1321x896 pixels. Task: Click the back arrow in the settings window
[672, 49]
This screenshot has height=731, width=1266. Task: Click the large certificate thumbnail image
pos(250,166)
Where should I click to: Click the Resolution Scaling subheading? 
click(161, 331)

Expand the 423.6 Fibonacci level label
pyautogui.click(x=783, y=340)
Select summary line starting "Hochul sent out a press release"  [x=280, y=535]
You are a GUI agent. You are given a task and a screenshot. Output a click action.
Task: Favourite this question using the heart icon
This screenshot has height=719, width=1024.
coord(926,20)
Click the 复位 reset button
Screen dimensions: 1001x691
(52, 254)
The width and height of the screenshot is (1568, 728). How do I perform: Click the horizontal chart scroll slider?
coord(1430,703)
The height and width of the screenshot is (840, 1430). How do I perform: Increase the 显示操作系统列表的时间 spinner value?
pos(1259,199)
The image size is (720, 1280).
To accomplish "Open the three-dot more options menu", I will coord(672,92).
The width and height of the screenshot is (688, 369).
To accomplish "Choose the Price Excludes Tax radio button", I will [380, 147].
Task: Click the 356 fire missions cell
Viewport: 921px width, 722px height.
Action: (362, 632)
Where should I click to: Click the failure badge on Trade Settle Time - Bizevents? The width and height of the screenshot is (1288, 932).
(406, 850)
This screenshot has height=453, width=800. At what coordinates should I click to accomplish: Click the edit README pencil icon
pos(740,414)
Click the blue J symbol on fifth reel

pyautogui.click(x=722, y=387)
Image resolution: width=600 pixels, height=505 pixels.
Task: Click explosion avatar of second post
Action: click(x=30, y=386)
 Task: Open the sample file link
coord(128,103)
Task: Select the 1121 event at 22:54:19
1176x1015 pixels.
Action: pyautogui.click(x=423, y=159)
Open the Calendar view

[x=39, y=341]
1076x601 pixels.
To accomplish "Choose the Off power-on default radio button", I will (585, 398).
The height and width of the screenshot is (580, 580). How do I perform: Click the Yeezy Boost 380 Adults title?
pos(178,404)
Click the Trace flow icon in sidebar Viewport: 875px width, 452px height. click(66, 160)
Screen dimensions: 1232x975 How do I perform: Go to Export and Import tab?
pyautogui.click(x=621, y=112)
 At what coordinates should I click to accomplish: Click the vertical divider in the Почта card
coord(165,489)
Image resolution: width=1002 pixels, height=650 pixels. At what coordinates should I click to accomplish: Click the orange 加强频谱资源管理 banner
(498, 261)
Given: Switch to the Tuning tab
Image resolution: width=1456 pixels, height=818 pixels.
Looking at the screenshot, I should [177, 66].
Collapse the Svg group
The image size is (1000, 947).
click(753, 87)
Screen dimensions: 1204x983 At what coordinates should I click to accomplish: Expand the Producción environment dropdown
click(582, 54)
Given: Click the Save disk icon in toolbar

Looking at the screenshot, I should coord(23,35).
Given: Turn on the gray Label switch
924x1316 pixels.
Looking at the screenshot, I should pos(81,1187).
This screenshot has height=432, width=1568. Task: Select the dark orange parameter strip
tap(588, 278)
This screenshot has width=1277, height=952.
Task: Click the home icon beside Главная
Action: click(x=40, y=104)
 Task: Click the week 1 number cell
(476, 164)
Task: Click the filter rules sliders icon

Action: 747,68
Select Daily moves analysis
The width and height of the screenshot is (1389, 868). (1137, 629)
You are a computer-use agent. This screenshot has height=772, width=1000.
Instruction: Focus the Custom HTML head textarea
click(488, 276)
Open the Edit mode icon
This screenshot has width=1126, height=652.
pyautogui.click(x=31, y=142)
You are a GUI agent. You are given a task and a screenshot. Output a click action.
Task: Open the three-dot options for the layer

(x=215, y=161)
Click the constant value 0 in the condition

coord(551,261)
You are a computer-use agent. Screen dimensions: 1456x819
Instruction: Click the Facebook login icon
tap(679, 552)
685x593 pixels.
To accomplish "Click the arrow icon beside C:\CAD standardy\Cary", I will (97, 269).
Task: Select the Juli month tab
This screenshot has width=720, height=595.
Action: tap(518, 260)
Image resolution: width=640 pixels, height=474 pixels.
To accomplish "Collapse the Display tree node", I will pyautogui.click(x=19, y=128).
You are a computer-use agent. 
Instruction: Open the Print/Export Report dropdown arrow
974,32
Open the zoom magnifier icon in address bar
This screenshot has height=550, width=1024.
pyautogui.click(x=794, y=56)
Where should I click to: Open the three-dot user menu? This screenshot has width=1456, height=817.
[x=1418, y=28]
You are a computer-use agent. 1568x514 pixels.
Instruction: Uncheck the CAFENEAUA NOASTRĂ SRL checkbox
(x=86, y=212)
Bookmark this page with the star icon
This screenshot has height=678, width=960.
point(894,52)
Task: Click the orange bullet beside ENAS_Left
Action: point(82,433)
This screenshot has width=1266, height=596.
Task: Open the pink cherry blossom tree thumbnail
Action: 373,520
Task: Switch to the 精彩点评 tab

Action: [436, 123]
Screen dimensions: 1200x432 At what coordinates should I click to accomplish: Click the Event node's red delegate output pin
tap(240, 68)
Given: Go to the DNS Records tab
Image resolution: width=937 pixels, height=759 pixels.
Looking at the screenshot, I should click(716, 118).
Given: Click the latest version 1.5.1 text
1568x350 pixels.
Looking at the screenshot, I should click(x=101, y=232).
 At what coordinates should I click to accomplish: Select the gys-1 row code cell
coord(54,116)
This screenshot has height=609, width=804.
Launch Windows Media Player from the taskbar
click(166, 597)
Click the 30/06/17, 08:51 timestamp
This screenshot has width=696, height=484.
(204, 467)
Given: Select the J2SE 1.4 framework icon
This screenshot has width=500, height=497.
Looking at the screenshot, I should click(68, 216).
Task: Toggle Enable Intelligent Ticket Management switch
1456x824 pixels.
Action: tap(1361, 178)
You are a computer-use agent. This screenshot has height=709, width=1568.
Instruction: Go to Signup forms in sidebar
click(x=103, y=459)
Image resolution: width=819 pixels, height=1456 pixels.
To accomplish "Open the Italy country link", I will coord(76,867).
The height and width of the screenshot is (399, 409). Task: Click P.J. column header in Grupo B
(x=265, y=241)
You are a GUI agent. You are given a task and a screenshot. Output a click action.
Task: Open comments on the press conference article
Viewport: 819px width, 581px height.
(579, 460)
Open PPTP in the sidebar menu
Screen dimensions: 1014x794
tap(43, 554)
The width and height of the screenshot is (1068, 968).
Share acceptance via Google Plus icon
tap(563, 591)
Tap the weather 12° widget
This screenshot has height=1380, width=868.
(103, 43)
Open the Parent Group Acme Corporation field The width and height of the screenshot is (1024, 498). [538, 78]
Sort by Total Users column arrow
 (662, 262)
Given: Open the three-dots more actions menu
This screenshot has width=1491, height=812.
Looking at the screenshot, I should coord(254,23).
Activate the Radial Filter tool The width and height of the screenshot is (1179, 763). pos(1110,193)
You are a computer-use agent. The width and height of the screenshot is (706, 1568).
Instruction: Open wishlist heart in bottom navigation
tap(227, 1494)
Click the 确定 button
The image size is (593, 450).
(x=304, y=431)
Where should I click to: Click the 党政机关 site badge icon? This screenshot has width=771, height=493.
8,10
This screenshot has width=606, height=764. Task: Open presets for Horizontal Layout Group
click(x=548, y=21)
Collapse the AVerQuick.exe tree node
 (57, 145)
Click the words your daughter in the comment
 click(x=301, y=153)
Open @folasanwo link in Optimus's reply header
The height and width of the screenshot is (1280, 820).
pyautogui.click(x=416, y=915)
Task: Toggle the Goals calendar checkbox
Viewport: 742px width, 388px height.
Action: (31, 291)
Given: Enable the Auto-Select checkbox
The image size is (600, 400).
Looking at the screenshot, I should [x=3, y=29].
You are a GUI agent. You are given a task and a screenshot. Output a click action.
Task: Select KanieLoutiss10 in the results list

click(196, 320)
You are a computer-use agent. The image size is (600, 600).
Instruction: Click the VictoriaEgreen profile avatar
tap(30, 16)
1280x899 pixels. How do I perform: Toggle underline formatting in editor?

HOW TO COMPLETE THIS TASK:
Look through the listing, and copy each line that contains the word "will".

ANSWER BOX:
To accomplish "Open the three-dot more options menu", I will coord(672,92).
To accomplish "Choose the Price Excludes Tax radio button", I will [380, 147].
To accomplish "Choose the Off power-on default radio button", I will (585, 398).
To accomplish "Click the arrow icon beside C:\CAD standardy\Cary", I will (97, 269).
To accomplish "Collapse the Display tree node", I will pyautogui.click(x=19, y=128).
To accomplish "Open the Italy country link", I will coord(76,867).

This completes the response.